● Aufgabe
Kopiere aus dem Forumsbeitrag über Megan Fox die Passage wortgetreu, beginnend bei „# Megan Fox: Als“ und endend bei „schön auf Trab.“.

● Textabschnitt
>>

# Megan Fox: Als Mutter überfordert?



## beachkini (10 Dez. 2012)

​
Mutter zu sein, ist nicht nur der schönste, sondern auch der härteste Job der Welt, das hat mittlerweile auch Megan Fox (26) festgestellt. Denn der kleine Noah hält sie und Ehemann Brian Austin Green (39) ganz schön auf Trab.

"Es ist viel Arbeit und ich habe mir keine Hilfskraft angestellt, weil ich meine eigenen Fähigkeiten überschätzt habe“, gestand die Schauspielerin in einem Interview mit der britischen Zeitung „Daily Mirror“. "Ich hatte keine Ahnung, wie schwierig Babys sein können. Deshalb waren Brian und ich erschöpft. Man schläft nie und ist die ganze Nacht wach und dein ganzes Leben ist diesem kleinen Geschöpf gewidmet, das dich die ganze Zeit braucht."

<<

● Datenauszug
>>

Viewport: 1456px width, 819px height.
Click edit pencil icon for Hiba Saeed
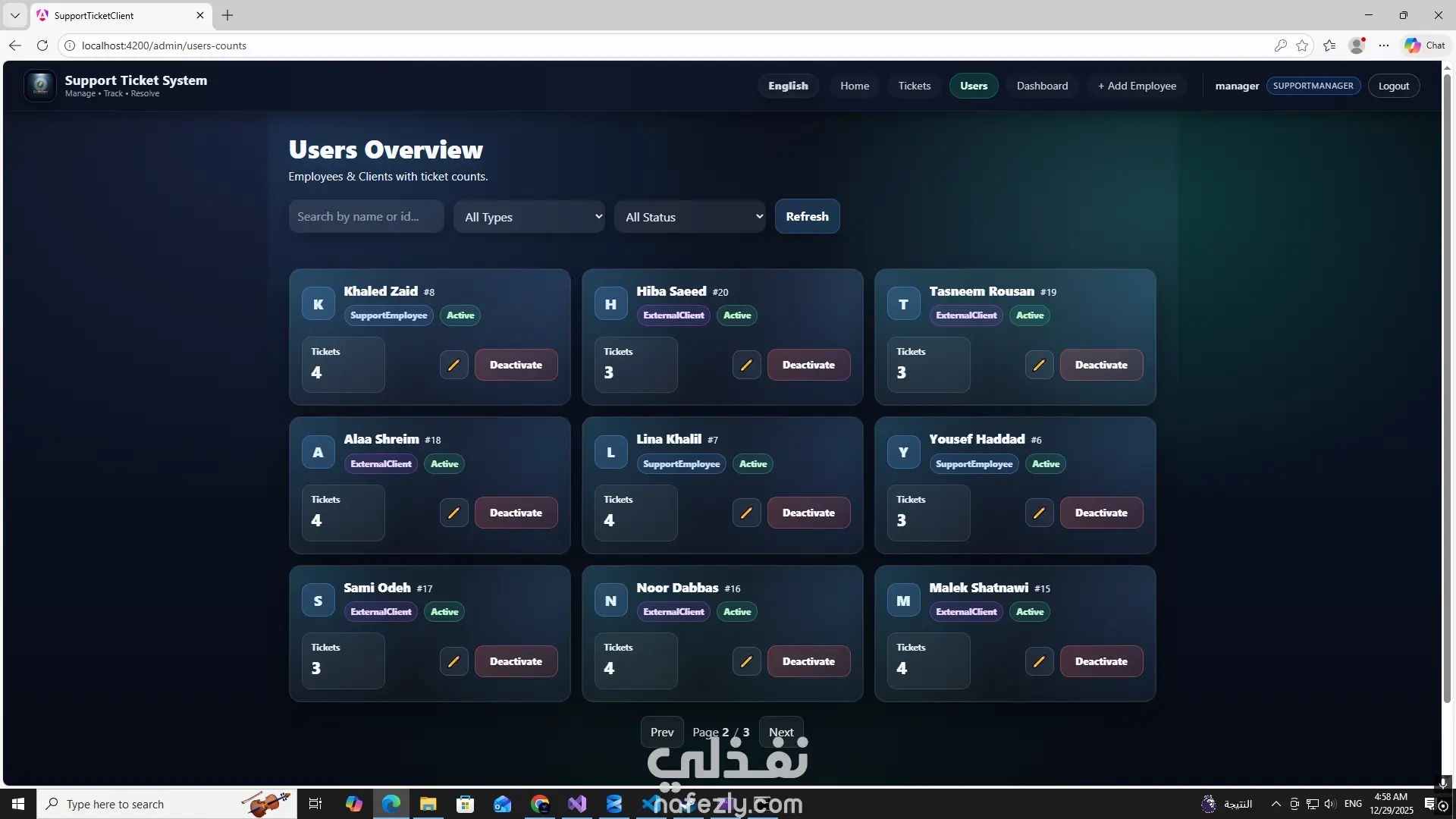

<<

● Antwort
# Megan Fox: Als Mutter überfordert?



## beachkini (10 Dez. 2012)

​
Mutter zu sein, ist nicht nur der schönste, sondern auch der härteste Job der Welt, das hat mittlerweile auch Megan Fox (26) festgestellt. Denn der kleine Noah hält sie und Ehemann Brian Austin Green (39) ganz schön auf Trab.